◆ **The records**:
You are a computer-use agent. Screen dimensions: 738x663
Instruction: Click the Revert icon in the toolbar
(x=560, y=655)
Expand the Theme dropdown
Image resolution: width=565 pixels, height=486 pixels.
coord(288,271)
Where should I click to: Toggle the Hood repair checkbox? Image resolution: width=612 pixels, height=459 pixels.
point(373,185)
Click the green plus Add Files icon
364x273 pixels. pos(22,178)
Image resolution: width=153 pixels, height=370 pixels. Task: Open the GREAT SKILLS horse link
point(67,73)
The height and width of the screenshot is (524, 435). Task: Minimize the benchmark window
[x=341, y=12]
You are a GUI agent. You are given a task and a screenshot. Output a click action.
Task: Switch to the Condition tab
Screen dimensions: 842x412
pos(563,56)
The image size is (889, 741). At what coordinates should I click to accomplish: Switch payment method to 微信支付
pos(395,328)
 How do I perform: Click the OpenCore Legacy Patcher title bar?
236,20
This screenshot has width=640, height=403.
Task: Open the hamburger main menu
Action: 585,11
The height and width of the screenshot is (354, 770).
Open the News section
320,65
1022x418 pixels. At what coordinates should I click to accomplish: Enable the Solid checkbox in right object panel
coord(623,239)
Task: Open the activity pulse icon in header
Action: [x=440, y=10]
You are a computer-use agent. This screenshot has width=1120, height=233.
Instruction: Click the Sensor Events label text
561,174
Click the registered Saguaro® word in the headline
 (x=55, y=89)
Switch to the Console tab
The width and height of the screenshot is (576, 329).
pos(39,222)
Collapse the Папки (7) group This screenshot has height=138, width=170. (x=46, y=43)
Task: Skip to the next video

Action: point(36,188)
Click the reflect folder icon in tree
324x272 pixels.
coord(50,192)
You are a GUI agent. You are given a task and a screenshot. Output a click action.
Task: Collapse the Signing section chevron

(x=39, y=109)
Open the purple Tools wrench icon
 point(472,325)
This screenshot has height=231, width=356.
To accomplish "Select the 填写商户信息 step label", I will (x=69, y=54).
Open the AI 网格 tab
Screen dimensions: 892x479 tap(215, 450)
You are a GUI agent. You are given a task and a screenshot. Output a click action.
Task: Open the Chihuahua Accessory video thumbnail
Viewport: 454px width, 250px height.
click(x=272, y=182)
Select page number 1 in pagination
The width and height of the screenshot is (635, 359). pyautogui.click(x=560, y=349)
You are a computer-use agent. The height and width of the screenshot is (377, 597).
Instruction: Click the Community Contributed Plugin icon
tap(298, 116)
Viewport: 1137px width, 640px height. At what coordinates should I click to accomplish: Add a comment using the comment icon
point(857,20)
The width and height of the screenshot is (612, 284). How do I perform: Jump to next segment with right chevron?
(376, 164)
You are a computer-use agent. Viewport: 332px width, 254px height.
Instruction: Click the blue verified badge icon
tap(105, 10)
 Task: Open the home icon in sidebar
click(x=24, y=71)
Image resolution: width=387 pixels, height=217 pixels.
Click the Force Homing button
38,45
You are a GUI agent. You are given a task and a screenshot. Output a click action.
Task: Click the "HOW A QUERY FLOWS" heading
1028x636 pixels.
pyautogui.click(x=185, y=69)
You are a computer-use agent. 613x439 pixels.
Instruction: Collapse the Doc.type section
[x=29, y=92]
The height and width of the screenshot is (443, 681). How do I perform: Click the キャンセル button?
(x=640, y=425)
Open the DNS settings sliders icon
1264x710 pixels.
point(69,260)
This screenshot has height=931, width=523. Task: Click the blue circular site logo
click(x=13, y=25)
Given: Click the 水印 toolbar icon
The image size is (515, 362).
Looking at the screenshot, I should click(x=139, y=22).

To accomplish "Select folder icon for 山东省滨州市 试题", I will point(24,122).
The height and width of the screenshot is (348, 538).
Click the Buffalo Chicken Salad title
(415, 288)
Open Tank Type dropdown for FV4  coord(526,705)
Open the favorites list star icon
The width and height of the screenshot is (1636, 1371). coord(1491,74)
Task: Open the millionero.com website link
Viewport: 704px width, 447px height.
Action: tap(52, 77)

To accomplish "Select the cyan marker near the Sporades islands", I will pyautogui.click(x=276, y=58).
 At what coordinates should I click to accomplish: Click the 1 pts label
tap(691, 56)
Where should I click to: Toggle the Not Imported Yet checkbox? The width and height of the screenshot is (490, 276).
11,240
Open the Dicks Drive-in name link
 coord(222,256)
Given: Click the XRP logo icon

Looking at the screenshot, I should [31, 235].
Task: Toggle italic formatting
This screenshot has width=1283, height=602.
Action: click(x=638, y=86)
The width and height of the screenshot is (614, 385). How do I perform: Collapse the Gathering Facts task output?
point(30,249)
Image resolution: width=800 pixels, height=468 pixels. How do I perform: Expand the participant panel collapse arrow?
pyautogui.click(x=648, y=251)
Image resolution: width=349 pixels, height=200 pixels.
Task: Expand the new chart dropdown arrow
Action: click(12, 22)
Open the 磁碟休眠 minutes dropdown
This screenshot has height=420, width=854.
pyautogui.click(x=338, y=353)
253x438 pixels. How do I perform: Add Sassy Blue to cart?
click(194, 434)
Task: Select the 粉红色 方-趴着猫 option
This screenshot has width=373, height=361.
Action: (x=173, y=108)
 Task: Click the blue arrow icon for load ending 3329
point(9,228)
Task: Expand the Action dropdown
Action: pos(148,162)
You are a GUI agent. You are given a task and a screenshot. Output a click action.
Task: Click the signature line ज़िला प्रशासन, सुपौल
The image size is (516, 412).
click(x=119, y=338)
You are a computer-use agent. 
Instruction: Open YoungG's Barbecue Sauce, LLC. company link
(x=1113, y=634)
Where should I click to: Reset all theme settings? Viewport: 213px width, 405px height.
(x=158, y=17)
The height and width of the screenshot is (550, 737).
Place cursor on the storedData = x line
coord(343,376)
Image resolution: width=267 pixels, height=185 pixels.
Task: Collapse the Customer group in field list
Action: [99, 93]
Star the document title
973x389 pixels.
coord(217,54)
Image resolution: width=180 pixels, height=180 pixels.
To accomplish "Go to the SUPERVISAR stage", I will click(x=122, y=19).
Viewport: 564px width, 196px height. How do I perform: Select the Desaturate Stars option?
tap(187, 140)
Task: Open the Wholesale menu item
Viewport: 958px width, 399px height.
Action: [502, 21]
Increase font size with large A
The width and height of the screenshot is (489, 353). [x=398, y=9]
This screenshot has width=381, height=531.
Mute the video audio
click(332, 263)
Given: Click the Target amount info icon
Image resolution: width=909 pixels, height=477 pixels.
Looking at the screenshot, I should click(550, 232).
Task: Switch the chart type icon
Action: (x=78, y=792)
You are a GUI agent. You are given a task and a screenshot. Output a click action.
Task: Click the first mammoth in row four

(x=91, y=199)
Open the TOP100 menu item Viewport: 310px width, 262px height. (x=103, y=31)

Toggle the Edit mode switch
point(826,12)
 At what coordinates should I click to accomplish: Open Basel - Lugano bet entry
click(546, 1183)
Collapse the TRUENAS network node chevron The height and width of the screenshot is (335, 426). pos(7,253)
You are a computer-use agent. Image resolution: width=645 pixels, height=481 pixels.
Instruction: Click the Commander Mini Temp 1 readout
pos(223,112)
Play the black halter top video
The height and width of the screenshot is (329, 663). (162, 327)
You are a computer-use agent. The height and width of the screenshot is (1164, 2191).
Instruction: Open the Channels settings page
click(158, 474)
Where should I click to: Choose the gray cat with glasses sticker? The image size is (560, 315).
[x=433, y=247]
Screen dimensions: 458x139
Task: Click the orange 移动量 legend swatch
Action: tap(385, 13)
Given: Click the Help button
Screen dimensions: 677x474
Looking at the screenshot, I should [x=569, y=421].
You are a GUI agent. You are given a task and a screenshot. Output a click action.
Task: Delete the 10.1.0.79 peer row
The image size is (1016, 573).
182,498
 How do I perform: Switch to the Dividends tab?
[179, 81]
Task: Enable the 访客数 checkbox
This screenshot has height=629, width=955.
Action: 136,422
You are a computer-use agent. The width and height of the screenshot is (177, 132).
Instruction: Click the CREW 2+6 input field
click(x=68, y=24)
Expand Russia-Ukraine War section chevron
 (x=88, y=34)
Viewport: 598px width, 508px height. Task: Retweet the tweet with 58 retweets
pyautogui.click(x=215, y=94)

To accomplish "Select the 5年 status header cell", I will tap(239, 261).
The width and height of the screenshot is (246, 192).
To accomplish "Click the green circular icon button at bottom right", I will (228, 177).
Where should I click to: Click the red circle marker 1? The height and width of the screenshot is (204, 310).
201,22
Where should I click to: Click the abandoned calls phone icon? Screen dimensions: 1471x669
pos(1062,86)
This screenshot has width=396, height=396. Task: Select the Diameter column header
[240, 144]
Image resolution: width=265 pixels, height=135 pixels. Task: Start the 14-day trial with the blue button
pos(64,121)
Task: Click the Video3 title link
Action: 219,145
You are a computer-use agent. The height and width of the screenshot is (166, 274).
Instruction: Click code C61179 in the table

◆ **About this exercise**: Reprint exactly the lines above that start at the one with "Open the Dicks Drive-in name link" and end at the one with "Open the 磁碟休眠 minutes dropdown", keeping both and adding none.

◆ **Answer to the problem**:
Open the Dicks Drive-in name link
 coord(222,256)
Given: Click the XRP logo icon

Looking at the screenshot, I should [31, 235].
Task: Toggle italic formatting
This screenshot has width=1283, height=602.
Action: click(x=638, y=86)
The width and height of the screenshot is (614, 385). How do I perform: Collapse the Gathering Facts task output?
point(30,249)
Image resolution: width=800 pixels, height=468 pixels. How do I perform: Expand the participant panel collapse arrow?
pyautogui.click(x=648, y=251)
Image resolution: width=349 pixels, height=200 pixels.
Task: Expand the new chart dropdown arrow
Action: click(12, 22)
Open the 磁碟休眠 minutes dropdown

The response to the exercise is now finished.